▶ **Exercise objective**
What is the number of lines in the listing below that contain the string "grid"? Give that number only.

▶ **Exercise input**

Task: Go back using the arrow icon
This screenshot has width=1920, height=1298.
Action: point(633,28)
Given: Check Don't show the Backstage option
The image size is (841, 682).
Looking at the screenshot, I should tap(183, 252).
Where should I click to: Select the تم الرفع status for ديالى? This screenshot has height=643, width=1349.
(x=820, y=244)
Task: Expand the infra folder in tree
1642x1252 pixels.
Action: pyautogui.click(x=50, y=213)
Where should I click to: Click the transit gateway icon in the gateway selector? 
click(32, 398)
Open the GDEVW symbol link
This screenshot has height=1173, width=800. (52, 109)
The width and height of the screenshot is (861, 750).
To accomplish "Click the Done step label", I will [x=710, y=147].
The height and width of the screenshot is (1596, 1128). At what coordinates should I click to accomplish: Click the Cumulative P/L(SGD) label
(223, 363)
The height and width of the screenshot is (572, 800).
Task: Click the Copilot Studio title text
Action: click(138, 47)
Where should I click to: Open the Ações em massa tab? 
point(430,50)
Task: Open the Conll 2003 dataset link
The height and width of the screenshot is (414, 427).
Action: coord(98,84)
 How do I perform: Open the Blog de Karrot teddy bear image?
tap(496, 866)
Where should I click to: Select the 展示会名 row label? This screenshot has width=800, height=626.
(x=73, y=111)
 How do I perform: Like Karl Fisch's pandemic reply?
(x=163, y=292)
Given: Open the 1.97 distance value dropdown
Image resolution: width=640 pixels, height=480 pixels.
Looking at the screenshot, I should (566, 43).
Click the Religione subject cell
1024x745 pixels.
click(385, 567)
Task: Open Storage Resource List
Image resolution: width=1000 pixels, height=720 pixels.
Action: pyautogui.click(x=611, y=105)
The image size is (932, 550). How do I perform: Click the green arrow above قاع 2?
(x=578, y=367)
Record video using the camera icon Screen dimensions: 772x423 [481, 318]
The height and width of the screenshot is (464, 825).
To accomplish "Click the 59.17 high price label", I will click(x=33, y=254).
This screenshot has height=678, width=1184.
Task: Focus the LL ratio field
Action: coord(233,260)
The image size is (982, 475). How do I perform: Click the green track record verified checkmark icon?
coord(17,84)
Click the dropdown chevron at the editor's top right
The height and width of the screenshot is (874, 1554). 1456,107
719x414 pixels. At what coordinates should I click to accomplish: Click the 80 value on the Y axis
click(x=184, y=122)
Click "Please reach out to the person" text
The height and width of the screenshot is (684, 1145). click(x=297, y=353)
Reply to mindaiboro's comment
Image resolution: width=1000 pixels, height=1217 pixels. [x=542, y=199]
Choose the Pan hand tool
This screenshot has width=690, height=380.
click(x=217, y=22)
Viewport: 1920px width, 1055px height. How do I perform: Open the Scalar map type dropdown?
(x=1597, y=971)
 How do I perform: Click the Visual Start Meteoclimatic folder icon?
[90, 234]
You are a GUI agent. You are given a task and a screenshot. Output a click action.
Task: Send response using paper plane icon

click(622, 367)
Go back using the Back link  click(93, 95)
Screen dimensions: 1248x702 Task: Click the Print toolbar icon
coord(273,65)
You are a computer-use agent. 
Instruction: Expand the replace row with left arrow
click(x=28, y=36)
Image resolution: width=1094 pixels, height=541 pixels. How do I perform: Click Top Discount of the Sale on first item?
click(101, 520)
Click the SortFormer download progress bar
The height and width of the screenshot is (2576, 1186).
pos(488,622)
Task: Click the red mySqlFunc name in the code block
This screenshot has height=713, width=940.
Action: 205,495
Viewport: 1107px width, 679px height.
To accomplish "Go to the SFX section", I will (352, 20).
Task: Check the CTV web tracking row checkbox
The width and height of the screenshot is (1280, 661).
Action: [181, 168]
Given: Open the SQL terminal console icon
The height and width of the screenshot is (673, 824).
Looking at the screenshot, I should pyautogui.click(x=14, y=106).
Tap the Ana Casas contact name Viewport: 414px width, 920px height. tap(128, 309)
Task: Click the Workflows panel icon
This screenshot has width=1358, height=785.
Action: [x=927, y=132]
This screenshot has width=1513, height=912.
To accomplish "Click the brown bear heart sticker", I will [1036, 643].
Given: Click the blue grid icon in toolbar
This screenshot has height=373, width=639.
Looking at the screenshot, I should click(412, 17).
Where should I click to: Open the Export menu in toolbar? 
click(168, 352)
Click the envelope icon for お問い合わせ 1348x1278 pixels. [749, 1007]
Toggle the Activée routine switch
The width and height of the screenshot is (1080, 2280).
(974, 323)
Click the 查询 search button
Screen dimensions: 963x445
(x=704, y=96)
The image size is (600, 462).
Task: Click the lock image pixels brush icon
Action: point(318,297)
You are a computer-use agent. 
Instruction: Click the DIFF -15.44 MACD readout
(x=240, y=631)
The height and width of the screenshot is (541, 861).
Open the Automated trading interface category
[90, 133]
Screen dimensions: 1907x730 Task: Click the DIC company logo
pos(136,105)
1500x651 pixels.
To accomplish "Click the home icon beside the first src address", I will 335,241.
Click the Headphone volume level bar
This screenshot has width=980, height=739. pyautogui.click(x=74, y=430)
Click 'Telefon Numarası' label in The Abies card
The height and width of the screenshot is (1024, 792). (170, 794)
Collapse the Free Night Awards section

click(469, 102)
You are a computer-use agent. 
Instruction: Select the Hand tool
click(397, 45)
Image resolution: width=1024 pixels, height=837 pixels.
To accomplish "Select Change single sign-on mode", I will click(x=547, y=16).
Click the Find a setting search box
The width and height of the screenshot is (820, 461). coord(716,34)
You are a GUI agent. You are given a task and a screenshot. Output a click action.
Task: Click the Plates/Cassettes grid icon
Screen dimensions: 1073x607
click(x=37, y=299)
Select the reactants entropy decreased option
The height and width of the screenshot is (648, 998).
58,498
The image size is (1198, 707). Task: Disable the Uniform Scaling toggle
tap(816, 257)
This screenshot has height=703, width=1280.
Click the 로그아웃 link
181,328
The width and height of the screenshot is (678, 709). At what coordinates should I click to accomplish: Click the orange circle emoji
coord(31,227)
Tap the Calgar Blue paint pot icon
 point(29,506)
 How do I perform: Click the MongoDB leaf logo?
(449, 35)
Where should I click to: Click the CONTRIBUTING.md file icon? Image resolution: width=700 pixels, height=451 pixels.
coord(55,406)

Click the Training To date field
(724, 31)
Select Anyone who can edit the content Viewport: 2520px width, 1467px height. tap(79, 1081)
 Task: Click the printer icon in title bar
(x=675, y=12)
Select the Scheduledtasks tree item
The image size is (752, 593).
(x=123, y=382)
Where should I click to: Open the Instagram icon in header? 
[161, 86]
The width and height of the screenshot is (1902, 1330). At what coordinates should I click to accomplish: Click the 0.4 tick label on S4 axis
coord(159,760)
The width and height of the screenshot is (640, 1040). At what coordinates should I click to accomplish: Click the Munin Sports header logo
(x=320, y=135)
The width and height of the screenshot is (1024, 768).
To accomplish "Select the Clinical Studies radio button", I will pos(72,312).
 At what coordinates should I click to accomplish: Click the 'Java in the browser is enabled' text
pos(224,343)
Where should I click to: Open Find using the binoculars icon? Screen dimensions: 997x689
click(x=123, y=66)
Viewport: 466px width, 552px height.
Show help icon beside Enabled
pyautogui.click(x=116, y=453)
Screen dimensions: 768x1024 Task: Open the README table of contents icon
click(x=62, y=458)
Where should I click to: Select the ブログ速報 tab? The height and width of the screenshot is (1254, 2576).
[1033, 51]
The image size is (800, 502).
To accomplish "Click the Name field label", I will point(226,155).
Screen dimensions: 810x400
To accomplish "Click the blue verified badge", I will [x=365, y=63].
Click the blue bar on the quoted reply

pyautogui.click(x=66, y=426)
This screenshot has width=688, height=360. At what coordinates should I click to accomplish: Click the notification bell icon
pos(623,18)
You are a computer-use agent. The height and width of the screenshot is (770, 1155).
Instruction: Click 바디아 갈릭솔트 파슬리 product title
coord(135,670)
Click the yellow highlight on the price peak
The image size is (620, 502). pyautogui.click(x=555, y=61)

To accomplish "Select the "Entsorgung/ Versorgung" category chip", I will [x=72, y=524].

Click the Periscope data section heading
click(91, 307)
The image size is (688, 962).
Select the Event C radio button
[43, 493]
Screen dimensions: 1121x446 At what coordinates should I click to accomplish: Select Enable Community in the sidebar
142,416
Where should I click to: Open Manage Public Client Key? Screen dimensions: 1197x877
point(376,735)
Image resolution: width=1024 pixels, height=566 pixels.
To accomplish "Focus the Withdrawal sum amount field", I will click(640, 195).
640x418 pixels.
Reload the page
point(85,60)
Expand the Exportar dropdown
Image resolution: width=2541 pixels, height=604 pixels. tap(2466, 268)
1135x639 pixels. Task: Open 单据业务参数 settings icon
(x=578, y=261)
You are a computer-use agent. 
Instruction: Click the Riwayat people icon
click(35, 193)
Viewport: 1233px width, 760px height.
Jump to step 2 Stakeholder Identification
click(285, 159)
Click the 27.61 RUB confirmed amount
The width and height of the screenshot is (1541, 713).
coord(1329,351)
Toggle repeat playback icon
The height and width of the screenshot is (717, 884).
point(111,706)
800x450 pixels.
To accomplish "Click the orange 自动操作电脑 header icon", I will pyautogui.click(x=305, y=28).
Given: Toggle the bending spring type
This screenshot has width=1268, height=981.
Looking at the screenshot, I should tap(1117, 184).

▶ **Exercise response**
2